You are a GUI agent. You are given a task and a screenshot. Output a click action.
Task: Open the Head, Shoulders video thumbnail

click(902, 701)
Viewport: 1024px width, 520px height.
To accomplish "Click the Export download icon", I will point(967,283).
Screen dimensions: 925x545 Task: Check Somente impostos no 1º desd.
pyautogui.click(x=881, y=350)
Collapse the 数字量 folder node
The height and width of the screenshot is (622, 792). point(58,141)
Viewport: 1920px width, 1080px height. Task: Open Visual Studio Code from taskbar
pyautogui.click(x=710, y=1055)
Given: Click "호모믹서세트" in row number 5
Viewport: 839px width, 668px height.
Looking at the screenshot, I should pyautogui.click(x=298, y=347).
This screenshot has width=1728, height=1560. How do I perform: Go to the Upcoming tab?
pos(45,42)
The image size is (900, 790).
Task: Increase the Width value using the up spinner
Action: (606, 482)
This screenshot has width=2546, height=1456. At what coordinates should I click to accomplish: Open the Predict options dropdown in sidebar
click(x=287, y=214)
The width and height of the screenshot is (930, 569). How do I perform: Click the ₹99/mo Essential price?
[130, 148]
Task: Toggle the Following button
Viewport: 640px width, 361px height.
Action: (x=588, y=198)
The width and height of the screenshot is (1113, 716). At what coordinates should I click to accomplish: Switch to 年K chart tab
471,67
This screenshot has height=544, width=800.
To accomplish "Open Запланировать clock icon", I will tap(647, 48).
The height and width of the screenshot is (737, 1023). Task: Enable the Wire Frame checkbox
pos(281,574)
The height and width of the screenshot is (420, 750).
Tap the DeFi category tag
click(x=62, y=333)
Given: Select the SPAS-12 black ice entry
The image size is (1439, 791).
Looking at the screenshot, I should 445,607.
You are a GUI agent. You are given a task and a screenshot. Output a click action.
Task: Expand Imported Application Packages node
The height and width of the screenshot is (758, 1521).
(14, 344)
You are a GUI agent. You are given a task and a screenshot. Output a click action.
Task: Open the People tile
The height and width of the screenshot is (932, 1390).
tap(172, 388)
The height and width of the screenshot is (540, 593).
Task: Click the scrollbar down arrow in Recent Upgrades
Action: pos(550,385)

— Short task —
Reproduce all of the records above verbatim, line for line.

— Written reply —
You are a GUI agent. You are given a task and a screenshot. Output a click action.
Task: Open the Head, Shoulders video thumbnail

click(902, 701)
Viewport: 1024px width, 520px height.
To accomplish "Click the Export download icon", I will point(967,283).
Screen dimensions: 925x545 Task: Check Somente impostos no 1º desd.
pyautogui.click(x=881, y=350)
Collapse the 数字量 folder node
The height and width of the screenshot is (622, 792). point(58,141)
Viewport: 1920px width, 1080px height. Task: Open Visual Studio Code from taskbar
pyautogui.click(x=710, y=1055)
Given: Click "호모믹서세트" in row number 5
Viewport: 839px width, 668px height.
Looking at the screenshot, I should pyautogui.click(x=298, y=347).
This screenshot has width=1728, height=1560. How do I perform: Go to the Upcoming tab?
pos(45,42)
The image size is (900, 790).
Task: Increase the Width value using the up spinner
Action: (606, 482)
This screenshot has width=2546, height=1456. At what coordinates should I click to accomplish: Open the Predict options dropdown in sidebar
click(x=287, y=214)
The width and height of the screenshot is (930, 569). How do I perform: Click the ₹99/mo Essential price?
[130, 148]
Task: Toggle the Following button
Viewport: 640px width, 361px height.
Action: (x=588, y=198)
The width and height of the screenshot is (1113, 716). At what coordinates should I click to accomplish: Switch to 年K chart tab
471,67
This screenshot has height=544, width=800.
To accomplish "Open Запланировать clock icon", I will tap(647, 48).
The height and width of the screenshot is (737, 1023). Task: Enable the Wire Frame checkbox
pos(281,574)
The height and width of the screenshot is (420, 750).
Tap the DeFi category tag
click(x=62, y=333)
Given: Select the SPAS-12 black ice entry
The image size is (1439, 791).
Looking at the screenshot, I should 445,607.
You are a GUI agent. You are given a task and a screenshot. Output a click action.
Task: Expand Imported Application Packages node
The height and width of the screenshot is (758, 1521).
(14, 344)
You are a GUI agent. You are given a task and a screenshot. Output a click action.
Task: Open the People tile
The height and width of the screenshot is (932, 1390).
tap(172, 388)
The height and width of the screenshot is (540, 593).
Task: Click the scrollbar down arrow in Recent Upgrades
Action: pos(550,385)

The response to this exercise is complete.